AIM OF THE EXERCISE ▸
Give back all of the lines below word for word, leaving out the pictures.

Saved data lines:

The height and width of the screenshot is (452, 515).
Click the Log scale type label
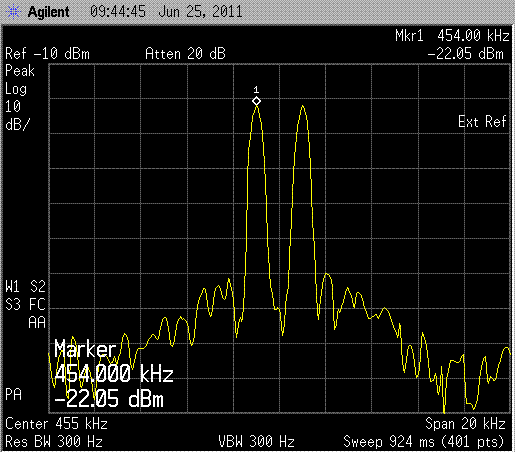click(x=16, y=89)
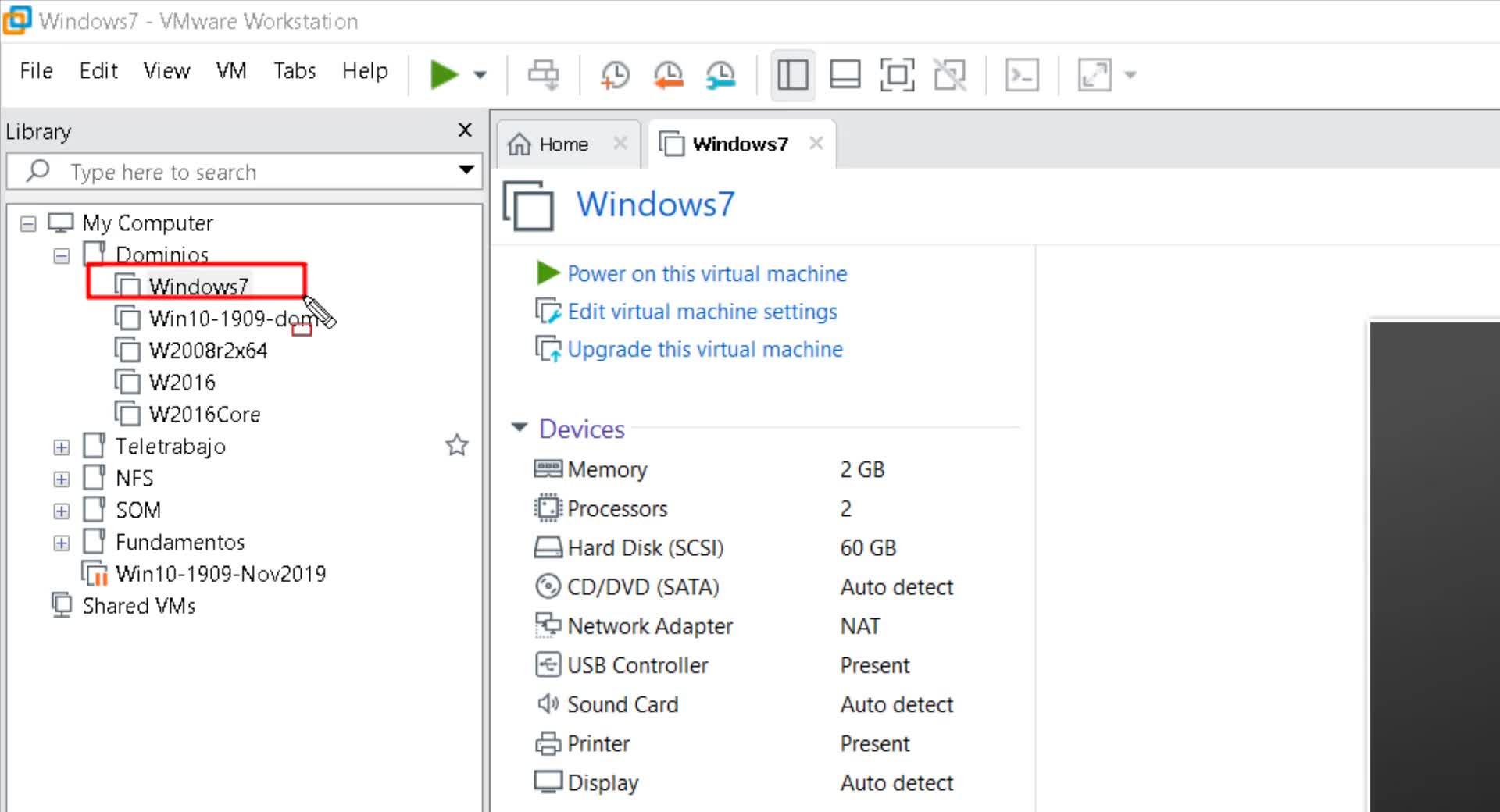Select W2016Core virtual machine in library
The image size is (1500, 812).
point(204,415)
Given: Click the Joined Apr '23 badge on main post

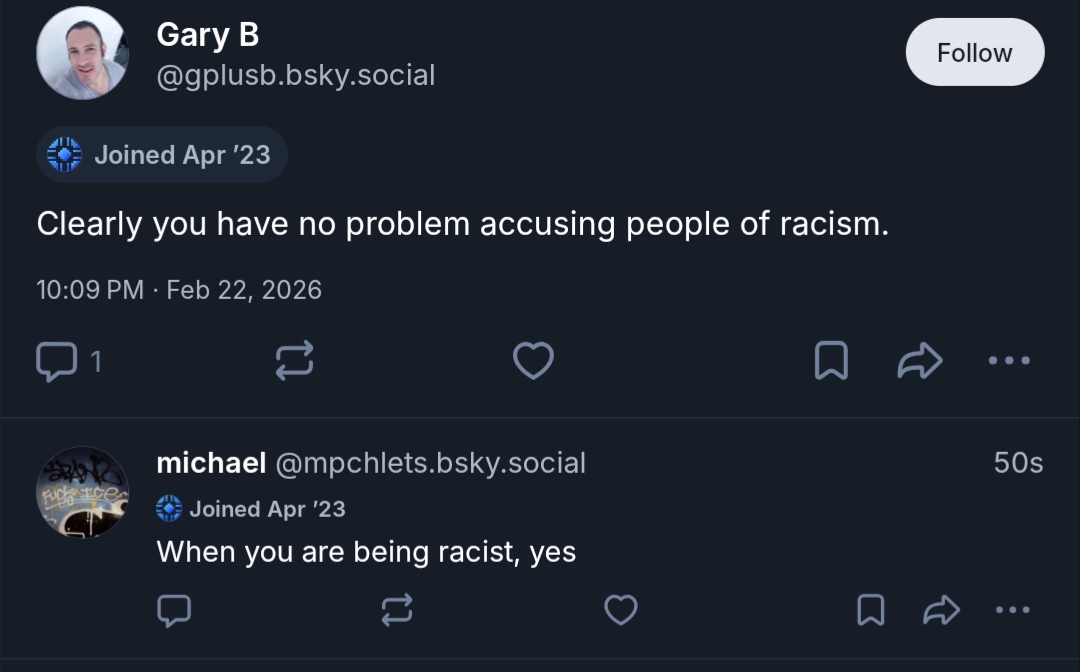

RESULT ▸
The height and width of the screenshot is (452, 515).
Click the Log scale type label
click(x=16, y=89)
Select W2016Core virtual machine in library
The image size is (1500, 812).
point(204,415)
Given: Click the Joined Apr '23 badge on main post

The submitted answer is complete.